- _Task brief_
Return the entries in full, exactly as written.

- _Records_

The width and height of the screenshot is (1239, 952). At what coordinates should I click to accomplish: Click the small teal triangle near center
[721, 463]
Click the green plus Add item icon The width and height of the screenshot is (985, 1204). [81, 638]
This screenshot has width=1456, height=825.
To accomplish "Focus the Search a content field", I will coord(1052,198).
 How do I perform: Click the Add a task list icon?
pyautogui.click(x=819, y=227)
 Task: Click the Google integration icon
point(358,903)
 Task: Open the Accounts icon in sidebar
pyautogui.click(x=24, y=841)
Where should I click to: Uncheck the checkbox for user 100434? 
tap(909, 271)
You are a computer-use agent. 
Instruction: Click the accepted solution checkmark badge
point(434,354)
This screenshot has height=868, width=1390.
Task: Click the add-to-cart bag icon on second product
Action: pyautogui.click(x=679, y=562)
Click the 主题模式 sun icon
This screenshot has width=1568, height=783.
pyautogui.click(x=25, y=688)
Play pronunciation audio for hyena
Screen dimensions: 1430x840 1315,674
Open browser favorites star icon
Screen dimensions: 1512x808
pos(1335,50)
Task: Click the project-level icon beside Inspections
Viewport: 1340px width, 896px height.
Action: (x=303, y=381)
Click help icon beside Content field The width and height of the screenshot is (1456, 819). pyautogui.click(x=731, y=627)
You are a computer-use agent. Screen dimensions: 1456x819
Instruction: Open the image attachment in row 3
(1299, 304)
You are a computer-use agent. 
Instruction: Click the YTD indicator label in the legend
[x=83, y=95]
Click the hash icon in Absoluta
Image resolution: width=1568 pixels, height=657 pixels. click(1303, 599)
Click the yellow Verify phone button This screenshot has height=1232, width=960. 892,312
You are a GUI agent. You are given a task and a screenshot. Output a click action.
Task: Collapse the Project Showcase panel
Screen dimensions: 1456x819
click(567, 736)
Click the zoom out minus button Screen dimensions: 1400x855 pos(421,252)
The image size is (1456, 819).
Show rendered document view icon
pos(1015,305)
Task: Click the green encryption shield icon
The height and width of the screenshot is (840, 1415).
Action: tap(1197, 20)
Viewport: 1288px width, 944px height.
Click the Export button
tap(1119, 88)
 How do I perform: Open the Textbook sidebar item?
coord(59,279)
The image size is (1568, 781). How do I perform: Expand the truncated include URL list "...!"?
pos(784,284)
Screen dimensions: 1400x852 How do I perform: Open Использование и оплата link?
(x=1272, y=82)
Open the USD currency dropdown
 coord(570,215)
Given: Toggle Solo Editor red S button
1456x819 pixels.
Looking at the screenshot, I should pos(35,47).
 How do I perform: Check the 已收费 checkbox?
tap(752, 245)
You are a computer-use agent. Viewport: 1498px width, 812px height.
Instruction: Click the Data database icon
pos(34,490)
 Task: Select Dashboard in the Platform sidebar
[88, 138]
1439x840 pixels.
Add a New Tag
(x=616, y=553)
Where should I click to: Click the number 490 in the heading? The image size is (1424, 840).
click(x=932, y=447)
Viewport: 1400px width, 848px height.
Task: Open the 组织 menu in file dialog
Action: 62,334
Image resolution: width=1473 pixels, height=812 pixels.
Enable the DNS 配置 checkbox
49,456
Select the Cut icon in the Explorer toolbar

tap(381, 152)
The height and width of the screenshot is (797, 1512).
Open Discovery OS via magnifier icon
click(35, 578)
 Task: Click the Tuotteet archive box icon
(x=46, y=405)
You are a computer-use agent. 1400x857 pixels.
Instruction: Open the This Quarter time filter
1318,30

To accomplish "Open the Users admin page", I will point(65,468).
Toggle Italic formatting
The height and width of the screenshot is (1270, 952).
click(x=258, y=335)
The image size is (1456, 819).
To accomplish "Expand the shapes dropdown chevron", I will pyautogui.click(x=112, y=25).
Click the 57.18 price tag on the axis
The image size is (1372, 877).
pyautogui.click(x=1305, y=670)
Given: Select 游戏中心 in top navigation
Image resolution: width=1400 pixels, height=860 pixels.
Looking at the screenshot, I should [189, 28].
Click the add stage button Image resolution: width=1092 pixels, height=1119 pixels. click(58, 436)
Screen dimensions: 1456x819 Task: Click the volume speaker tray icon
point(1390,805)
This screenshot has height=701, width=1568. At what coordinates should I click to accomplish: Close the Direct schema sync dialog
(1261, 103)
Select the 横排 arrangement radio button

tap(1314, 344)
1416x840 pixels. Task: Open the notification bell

- _Written solution_
The width and height of the screenshot is (1239, 952). At what coordinates should I click to accomplish: Click the small teal triangle near center
[721, 463]
Click the green plus Add item icon The width and height of the screenshot is (985, 1204). [81, 638]
This screenshot has width=1456, height=825.
To accomplish "Focus the Search a content field", I will coord(1052,198).
 How do I perform: Click the Add a task list icon?
pyautogui.click(x=819, y=227)
 Task: Click the Google integration icon
point(358,903)
 Task: Open the Accounts icon in sidebar
pyautogui.click(x=24, y=841)
Where should I click to: Uncheck the checkbox for user 100434? 
tap(909, 271)
You are a computer-use agent. 
Instruction: Click the accepted solution checkmark badge
point(434,354)
This screenshot has height=868, width=1390.
Task: Click the add-to-cart bag icon on second product
Action: pyautogui.click(x=679, y=562)
Click the 主题模式 sun icon
This screenshot has width=1568, height=783.
pyautogui.click(x=25, y=688)
Play pronunciation audio for hyena
Screen dimensions: 1430x840 1315,674
Open browser favorites star icon
Screen dimensions: 1512x808
pos(1335,50)
Task: Click the project-level icon beside Inspections
Viewport: 1340px width, 896px height.
Action: (x=303, y=381)
Click help icon beside Content field The width and height of the screenshot is (1456, 819). pyautogui.click(x=731, y=627)
You are a computer-use agent. Screen dimensions: 1456x819
Instruction: Open the image attachment in row 3
(1299, 304)
You are a computer-use agent. 
Instruction: Click the YTD indicator label in the legend
[x=83, y=95]
Click the hash icon in Absoluta
Image resolution: width=1568 pixels, height=657 pixels. click(1303, 599)
Click the yellow Verify phone button This screenshot has height=1232, width=960. 892,312
You are a GUI agent. You are given a task and a screenshot. Output a click action.
Task: Collapse the Project Showcase panel
Screen dimensions: 1456x819
click(567, 736)
Click the zoom out minus button Screen dimensions: 1400x855 pos(421,252)
The image size is (1456, 819).
Show rendered document view icon
pos(1015,305)
Task: Click the green encryption shield icon
The height and width of the screenshot is (840, 1415).
Action: tap(1197, 20)
Viewport: 1288px width, 944px height.
Click the Export button
tap(1119, 88)
 How do I perform: Open the Textbook sidebar item?
coord(59,279)
The image size is (1568, 781). How do I perform: Expand the truncated include URL list "...!"?
pos(784,284)
Screen dimensions: 1400x852 How do I perform: Open Использование и оплата link?
(x=1272, y=82)
Open the USD currency dropdown
 coord(570,215)
Given: Toggle Solo Editor red S button
1456x819 pixels.
Looking at the screenshot, I should pos(35,47).
 How do I perform: Check the 已收费 checkbox?
tap(752, 245)
You are a computer-use agent. Viewport: 1498px width, 812px height.
Instruction: Click the Data database icon
pos(34,490)
 Task: Select Dashboard in the Platform sidebar
[88, 138]
1439x840 pixels.
Add a New Tag
(x=616, y=553)
Where should I click to: Click the number 490 in the heading? The image size is (1424, 840).
click(x=932, y=447)
Viewport: 1400px width, 848px height.
Task: Open the 组织 menu in file dialog
Action: 62,334
Image resolution: width=1473 pixels, height=812 pixels.
Enable the DNS 配置 checkbox
49,456
Select the Cut icon in the Explorer toolbar

tap(381, 152)
The height and width of the screenshot is (797, 1512).
Open Discovery OS via magnifier icon
click(35, 578)
 Task: Click the Tuotteet archive box icon
(x=46, y=405)
You are a computer-use agent. 1400x857 pixels.
Instruction: Open the This Quarter time filter
1318,30

To accomplish "Open the Users admin page", I will point(65,468).
Toggle Italic formatting
The height and width of the screenshot is (1270, 952).
click(x=258, y=335)
The image size is (1456, 819).
To accomplish "Expand the shapes dropdown chevron", I will pyautogui.click(x=112, y=25).
Click the 57.18 price tag on the axis
The image size is (1372, 877).
pyautogui.click(x=1305, y=670)
Given: Select 游戏中心 in top navigation
Image resolution: width=1400 pixels, height=860 pixels.
Looking at the screenshot, I should [189, 28].
Click the add stage button Image resolution: width=1092 pixels, height=1119 pixels. click(58, 436)
Screen dimensions: 1456x819 Task: Click the volume speaker tray icon
point(1390,805)
This screenshot has height=701, width=1568. At what coordinates should I click to accomplish: Close the Direct schema sync dialog
(1261, 103)
Select the 横排 arrangement radio button

tap(1314, 344)
1416x840 pixels. Task: Open the notification bell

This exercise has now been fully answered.